Tapar los espejos es la historia de una reconciliación, la más compleja de todas: la que se entabla con una misma. Y así, leemos: “A lo mejor, si lo pido con vehemencia, esa mujer a la que amo, a la que me niego a escuchar, y que arrojé al fondo de mi infierno, regresa y me abraza. La mujer que sangra por mí, que desaparece adrede, y que soy yo”. A lo largo de la obra, el lector comprende que no, que esa mujer no ha desaparecido, sino que sobrevive por debajo de todo el dolor, esperando para volver a alzar la mirada e inundarla con la luz del sol. 

Rosario Troncoso (Cádiz, 1978) es profesora de Lengua Castellana y Literatura, gestora cultural, editora y articulista en prensa. Cuenta ya con diez poemarios publicados a sus espaldas, una larga trayectoria literaria.  
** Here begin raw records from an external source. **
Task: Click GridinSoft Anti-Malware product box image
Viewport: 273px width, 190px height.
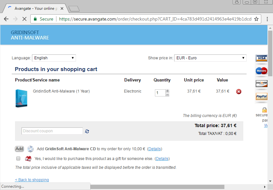Action: pyautogui.click(x=21, y=98)
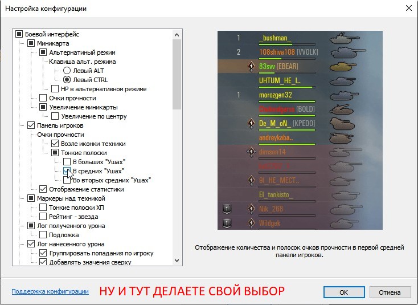Viewport: 418px width, 305px height.
Task: Enable В больших "Ушах" checkbox
Action: click(67, 162)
“Las razones del hombre delgado”, de Rafael Soler

Pocas veces la poesía es aún sorpresa, descubrimiento, adentramiento por un túnel. Rafael Soler (Valencia, 1947) lo ha logrado en Las razones del hombre delgado (Nueva York Poetry Press, 2021). Se trata de un poemario sorprendente desde su comienzo, que atrapa al lector con hondas y acertadas reflexiones sobre la muerte y nuestra aceptación: “Porque hay vivos medio muertos, cierto es, pero hay también muertos medio vivos, más allá de su tenaz apocamiento al ser definitivamente instalados en La Casa Helada”. En palabras de Antonio Gamoneda, “una incesante sucesión de asombros”.

Se podrían señalar muchos aspectos acerca de este poemario, desde un punto filológico: el uso libre de los signos de puntuación para conformar un ritmo fluido y perpetuo, las brillantes imágenes, a menudo irracionales o cercanas al surrealismo; el verso corto, preciso y eficaz, el juego con el lenguaje, el ingenio y un cierto “humor sabio”: “No es lo mismo morir / a que te mueran”… Sin embargo, en mi opinión, una crítica meramente filológica desmerecería la verdadera dimensión de la obra.

Es un libro que ahonda en la muerte, un tema ya de por sí misterioso, fascinador y terrible. Pero no lo hace desde la perspectiva a la que los lectores estamos acostumbrados, sino que parece abrir una dimensión alternativa para contemplar el mundo, los seres que lo habitan, su propia vida, desplegando una intimidad fascinante con la muerte, superando los límites impuestos. Una mirada inteligente, extraña, misteriosa, en contrapicado, casi cinematográfica en ocasiones, provista de un cristal oscuro. A veces, el lector siente frío. Otras, se envuelve en una especie de humo subterráneo que emerge de la voz poética. Igual que si el universo se vistiera de niebla para ser contemplado, con una “tos de lluvia” a caballo sobre un ritmo de tambores, sobre algo primigenio y difícil de precisar. Y para mirar a la muerte y cantarla, el autor celebra la vida, el amor, paladea la existencia, “quizá desorientado”. Y desorienta también al lector, pero es necesario perderse y desdibujar las formas para comprender las dimensiones del final. Adentrarse en esa niebla o “bruma elástica”. Entender las sabias razones del “hombre delgado” y acabar preguntándose “¿cuál es el nombre de ese pájaro?”.

De entre todas las propuestas poéticas contemporáneas, la de Rafael Soler brilla por su originalidad, su atractiva extrañeza, su desafío filosófico. Este libro evidencia la madurez de un poeta y narrador español consagrado más allá de nuestras fronteras, con una frondosa trayectoria a sus espaldas.